In Grand Isle, La., President Obama promised to triple the federal personnel along the most threatened stretches of the coast.
“We’re in this together,” he said, gesturing to the three governors, two Louisiana senators, a congressman and other officials he had just met with for more than two hours.
They included several who, on national television in recent days, have been sharply critical of his administration’s response, including the Louisiana governor, Bobby Jindal, and Billy Nungesser, the president of Plaquemines Parish, one of the Louisiana areas most affected.
Afterward, in an interview, Mr. Nungesser said he “felt real bad” about his complaints and added: “The president is doing a good job. It was a good meeting.”
After the meeting at a Coast Guard station here overlooking calm and seemingly clean waters, with dolphins and shrimp boats on the horizon, Mr. Obama said the secretary of energy, Steven Chu, and a team of “the world’s top scientists” had been working with BP on additional options if the top kill effort fails.
Even if the leak is stopped, “we face a long-term recovery and restoration effort,” Mr. Obama added. “America has never experienced an event like this before,” he said.
Such sentiment plainly was aimed at answering “the anger and frustration” that Mr. Obama acknowledged many residents and political leaders here are feeling, and at blunting charges that his administration had abandoned them as the Bush administration was accused of doing after Hurricane Katrina in 2005.
“I ultimately take responsibility for solving this crisis. I’m the president, and the buck stops with me,” Mr. Obama said.
For the president, who has been on the defensive about his and his administration’s role in trying to stop the spill and prevent oil from reaching the coasts, Friday’s trip was his second since the explosion of BP’s Deepwater Horizon rig on April 20.
Before the meeting, he inspected a beach in adjoining Lafourche Parish that was lined with coin-size tar balls attributed to oil from the BP leak.

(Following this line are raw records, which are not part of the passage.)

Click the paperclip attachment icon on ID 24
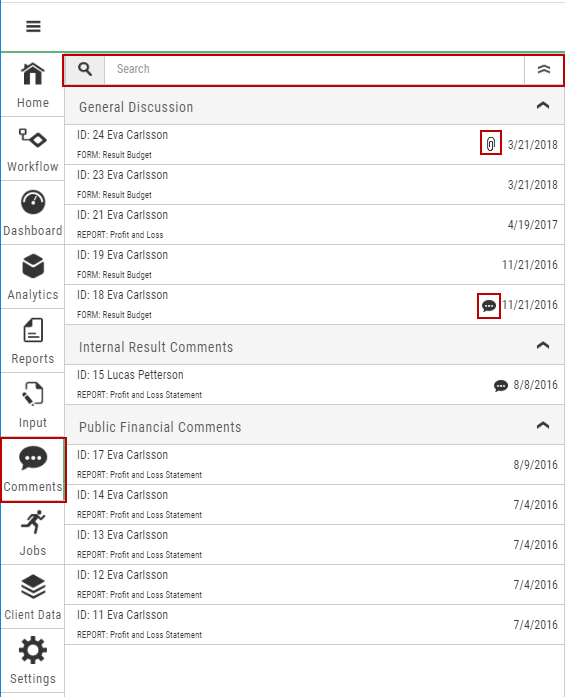Viewport: 565px width, 697px height. pos(491,144)
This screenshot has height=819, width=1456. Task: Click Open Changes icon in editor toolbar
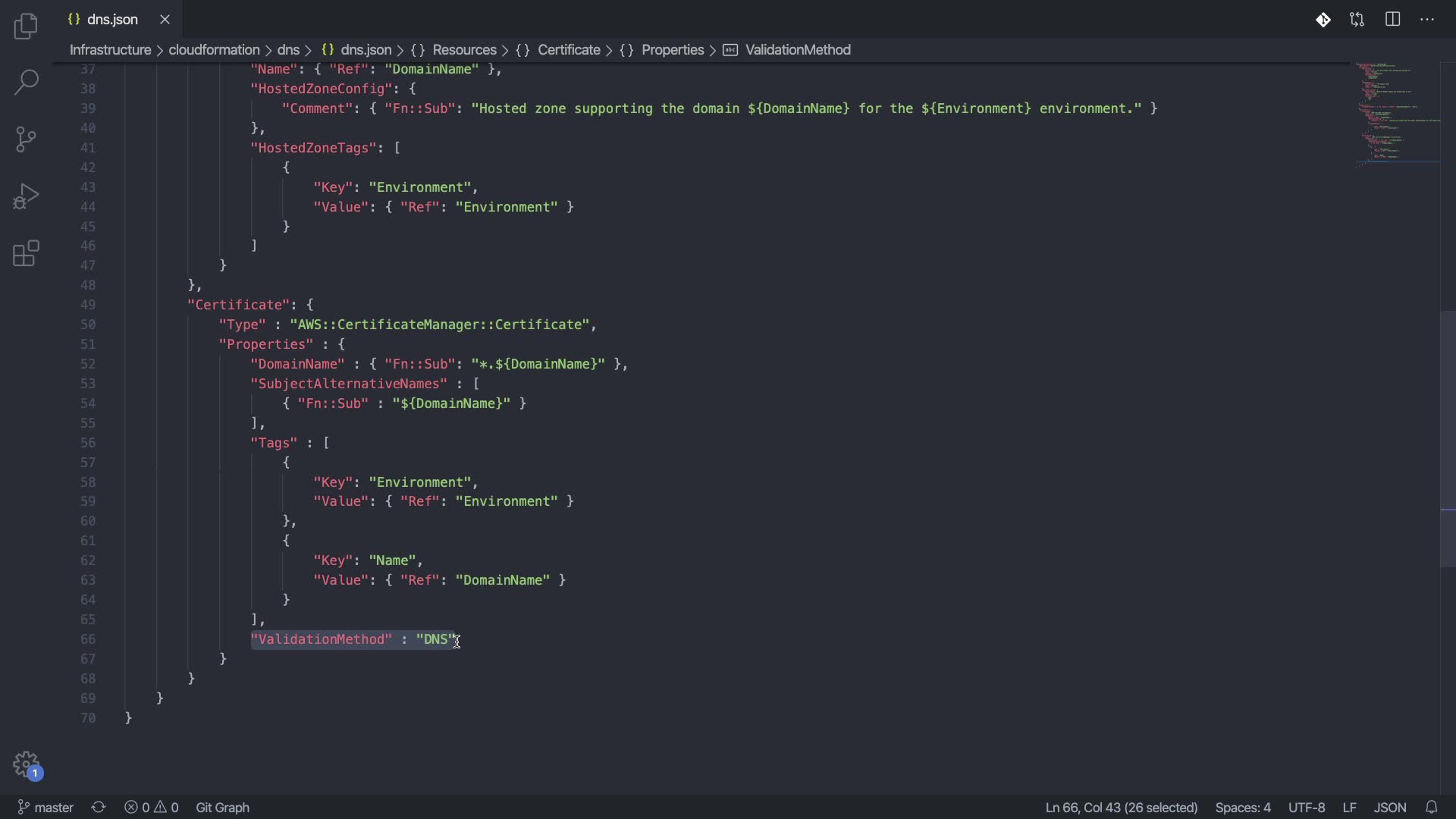click(1357, 20)
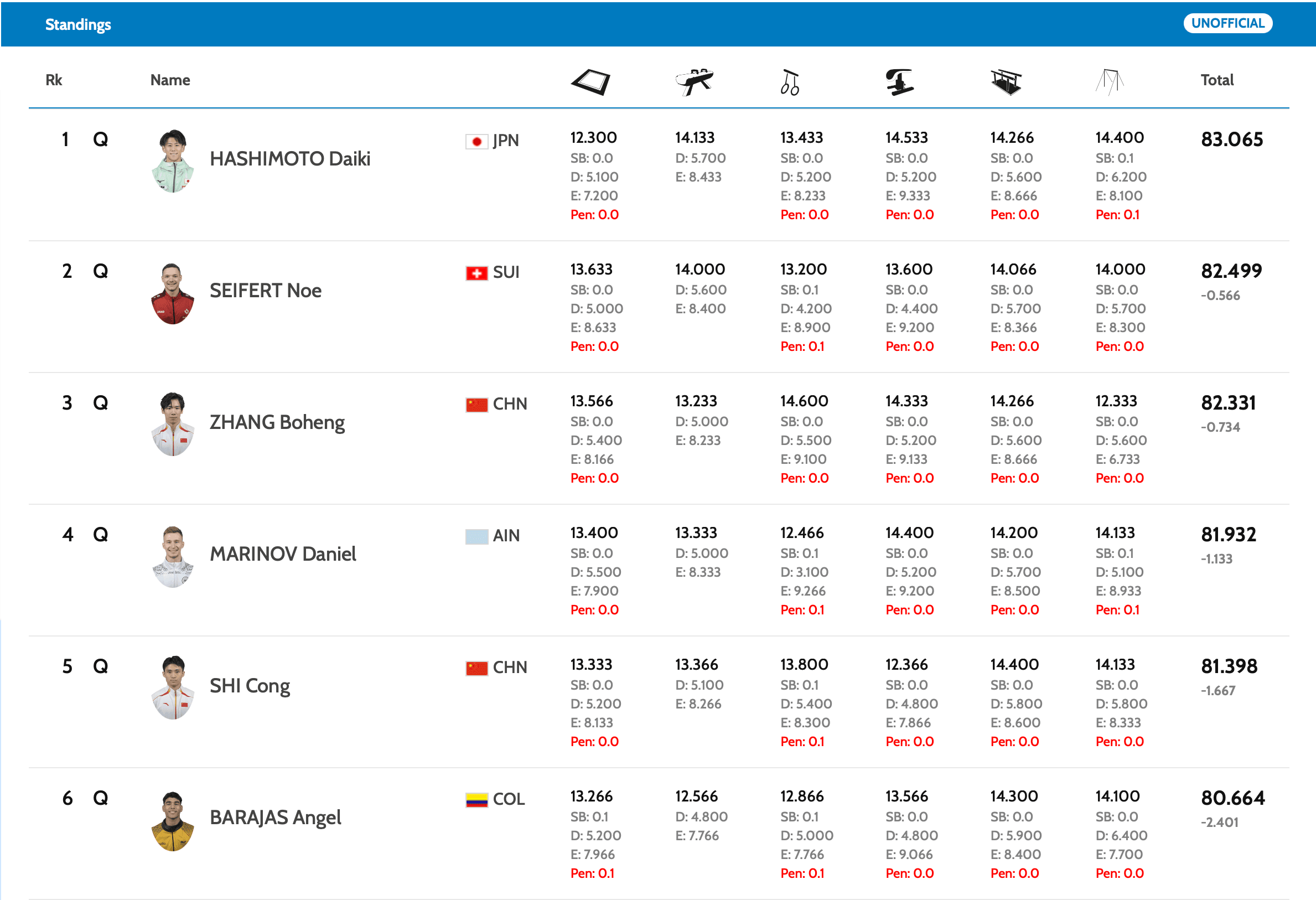Click the Total column header
Viewport: 1316px width, 900px height.
point(1216,80)
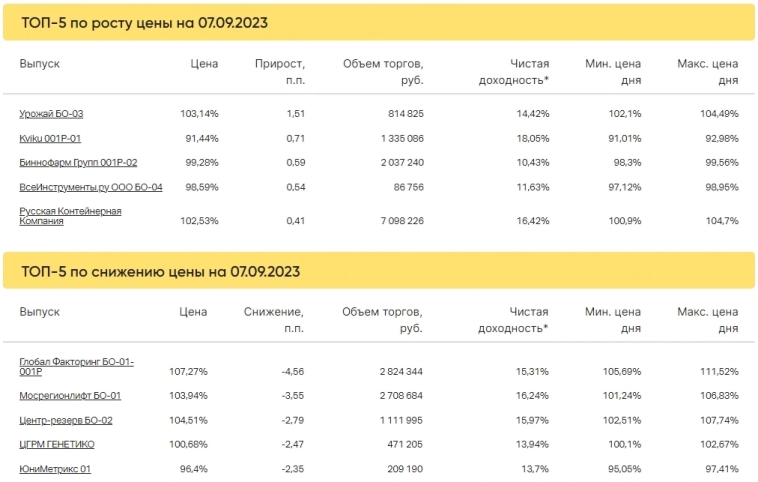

Friday was to have been the first full day of a Memorial Day vacation for Mr. Obama with his family at their home in Chicago, their first there in more than a year. But he left Chicago in the morning and flew to New Orleans, where he was met by Admiral Allen, his national incident commander for the spill response.
They boarded the Marine One helicopter for Port Fourchon, a community of oil workers, and nearby Fourchon Beach, where tar balls were washed up against absorbent booms.
At one point during the day, as Mr. Obama’s motorcade entered and exited a Coast Guard station, a man held up a homemade sign reading in black ink, “Clean Up the Gulf,” with the words drawn as if dripping black oil.